--- Requirement ---
All that is needed is each line of the entries holding the word "search", copied as it stands.

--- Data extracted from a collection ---
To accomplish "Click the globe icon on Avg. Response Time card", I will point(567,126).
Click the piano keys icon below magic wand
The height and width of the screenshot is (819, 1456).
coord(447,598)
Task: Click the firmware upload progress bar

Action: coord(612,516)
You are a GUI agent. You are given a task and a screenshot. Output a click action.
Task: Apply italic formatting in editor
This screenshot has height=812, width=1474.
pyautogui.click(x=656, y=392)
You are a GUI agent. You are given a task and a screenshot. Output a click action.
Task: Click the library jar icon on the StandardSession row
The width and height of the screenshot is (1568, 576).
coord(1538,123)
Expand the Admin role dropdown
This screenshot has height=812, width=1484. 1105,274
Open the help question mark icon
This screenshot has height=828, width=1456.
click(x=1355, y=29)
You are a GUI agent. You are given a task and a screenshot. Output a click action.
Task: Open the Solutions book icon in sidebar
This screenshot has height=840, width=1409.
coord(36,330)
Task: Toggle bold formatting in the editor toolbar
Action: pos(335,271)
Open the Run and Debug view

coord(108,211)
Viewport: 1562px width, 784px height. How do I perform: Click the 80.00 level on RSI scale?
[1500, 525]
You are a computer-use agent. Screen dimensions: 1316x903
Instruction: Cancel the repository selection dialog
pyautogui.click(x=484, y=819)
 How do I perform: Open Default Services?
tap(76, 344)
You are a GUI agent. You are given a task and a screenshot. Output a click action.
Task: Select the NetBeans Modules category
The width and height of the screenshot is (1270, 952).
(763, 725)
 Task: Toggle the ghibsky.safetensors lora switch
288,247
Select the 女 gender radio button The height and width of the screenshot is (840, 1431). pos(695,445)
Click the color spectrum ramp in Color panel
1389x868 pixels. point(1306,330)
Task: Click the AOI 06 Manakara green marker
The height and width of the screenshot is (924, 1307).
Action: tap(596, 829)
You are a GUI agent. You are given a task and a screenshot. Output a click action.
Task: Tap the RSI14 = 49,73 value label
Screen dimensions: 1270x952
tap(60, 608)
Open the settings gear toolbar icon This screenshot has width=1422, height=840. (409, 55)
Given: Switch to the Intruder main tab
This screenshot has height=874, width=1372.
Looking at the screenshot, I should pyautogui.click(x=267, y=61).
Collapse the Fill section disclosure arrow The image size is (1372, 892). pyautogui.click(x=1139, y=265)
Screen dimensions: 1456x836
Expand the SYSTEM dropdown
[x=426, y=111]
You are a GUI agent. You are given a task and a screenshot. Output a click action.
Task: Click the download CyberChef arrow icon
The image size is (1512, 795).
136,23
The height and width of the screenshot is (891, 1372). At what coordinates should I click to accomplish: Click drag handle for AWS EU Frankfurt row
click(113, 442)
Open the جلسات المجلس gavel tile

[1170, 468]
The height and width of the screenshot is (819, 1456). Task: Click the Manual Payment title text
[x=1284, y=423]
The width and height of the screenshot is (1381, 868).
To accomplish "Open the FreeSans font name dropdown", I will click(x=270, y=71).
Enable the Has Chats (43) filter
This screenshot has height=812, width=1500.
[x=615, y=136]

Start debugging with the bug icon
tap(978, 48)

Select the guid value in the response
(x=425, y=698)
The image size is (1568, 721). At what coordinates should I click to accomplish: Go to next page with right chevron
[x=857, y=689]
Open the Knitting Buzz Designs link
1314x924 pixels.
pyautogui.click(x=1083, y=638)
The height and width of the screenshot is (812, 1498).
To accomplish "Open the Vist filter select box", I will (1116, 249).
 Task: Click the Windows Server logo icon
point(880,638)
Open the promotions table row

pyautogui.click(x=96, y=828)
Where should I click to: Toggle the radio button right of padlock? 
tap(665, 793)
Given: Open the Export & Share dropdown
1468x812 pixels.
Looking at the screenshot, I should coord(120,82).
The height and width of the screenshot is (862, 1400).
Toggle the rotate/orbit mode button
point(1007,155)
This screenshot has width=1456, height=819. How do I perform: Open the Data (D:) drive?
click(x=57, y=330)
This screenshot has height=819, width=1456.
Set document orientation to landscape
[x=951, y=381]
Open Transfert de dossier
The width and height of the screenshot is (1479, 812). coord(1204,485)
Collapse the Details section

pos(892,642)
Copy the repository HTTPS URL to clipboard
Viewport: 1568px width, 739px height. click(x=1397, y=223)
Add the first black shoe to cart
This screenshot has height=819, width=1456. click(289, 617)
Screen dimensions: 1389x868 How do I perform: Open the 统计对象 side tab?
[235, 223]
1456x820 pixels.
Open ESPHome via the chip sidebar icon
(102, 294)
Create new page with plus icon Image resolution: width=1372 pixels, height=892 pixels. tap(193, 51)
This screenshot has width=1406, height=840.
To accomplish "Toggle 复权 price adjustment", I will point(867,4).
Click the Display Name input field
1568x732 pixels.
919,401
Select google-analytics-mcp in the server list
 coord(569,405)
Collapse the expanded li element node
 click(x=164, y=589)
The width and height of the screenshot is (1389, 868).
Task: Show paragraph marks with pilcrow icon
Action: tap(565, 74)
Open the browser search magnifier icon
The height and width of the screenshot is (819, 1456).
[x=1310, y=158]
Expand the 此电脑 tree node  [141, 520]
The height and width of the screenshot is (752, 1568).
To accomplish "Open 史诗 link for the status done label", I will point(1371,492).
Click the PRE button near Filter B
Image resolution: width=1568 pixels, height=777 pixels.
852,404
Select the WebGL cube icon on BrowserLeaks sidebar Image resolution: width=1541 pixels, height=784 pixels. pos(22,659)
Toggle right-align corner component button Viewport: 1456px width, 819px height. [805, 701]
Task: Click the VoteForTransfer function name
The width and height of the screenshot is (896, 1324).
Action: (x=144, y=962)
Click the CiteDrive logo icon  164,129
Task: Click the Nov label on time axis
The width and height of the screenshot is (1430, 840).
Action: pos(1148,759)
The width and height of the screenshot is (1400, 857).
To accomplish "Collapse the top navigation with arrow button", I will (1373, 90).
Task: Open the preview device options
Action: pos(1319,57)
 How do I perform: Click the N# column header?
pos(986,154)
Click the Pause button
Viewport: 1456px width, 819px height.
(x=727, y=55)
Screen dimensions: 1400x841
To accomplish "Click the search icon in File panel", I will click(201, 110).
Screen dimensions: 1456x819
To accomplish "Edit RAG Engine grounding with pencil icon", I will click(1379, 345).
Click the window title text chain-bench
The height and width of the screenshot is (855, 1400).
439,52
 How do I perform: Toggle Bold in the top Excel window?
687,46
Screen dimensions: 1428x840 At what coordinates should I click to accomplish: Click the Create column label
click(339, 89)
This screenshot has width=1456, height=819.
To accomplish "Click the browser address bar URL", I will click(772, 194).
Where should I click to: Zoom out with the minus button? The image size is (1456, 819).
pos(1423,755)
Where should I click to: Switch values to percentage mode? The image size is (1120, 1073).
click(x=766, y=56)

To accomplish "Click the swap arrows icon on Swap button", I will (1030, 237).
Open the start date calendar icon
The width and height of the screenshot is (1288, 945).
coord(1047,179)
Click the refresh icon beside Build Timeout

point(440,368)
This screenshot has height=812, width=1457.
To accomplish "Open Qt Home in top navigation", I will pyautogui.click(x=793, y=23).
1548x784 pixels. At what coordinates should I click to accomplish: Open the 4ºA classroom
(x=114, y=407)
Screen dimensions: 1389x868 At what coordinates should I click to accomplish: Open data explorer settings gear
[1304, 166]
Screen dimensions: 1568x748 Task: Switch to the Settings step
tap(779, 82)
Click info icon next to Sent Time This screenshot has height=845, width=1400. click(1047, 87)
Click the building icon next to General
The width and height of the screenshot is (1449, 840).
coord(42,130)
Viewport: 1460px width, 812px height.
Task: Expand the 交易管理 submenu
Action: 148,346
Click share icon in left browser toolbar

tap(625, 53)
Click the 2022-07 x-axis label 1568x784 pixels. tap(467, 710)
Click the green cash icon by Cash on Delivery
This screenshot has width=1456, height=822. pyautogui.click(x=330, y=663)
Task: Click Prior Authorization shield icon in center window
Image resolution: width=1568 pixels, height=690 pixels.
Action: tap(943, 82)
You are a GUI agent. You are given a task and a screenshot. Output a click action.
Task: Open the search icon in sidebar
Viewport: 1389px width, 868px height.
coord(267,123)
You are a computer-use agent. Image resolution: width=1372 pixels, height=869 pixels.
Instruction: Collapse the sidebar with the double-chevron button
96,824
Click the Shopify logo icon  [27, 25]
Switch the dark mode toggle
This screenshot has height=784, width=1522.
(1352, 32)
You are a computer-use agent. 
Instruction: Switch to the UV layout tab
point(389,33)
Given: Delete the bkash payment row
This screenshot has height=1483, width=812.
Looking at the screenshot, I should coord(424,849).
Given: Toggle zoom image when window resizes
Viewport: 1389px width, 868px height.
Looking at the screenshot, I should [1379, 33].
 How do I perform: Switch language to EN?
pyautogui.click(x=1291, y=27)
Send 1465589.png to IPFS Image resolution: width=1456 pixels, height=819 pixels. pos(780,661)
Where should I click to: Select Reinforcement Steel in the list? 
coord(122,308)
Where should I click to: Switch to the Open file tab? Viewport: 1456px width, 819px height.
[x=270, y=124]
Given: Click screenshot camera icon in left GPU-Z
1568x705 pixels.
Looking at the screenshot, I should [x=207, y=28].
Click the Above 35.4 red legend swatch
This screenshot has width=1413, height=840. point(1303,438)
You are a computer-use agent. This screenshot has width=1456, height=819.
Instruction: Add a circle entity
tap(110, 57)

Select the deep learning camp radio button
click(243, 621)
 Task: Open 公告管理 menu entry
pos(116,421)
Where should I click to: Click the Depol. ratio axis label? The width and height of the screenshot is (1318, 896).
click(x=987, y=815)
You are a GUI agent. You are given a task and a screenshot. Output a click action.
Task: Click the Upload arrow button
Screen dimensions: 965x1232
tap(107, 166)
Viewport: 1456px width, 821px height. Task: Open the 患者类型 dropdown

--- Problem solution ---
Open the browser search magnifier icon
To accomplish "Click the search icon in File panel", I will click(201, 110).
Task: Open the search icon in sidebar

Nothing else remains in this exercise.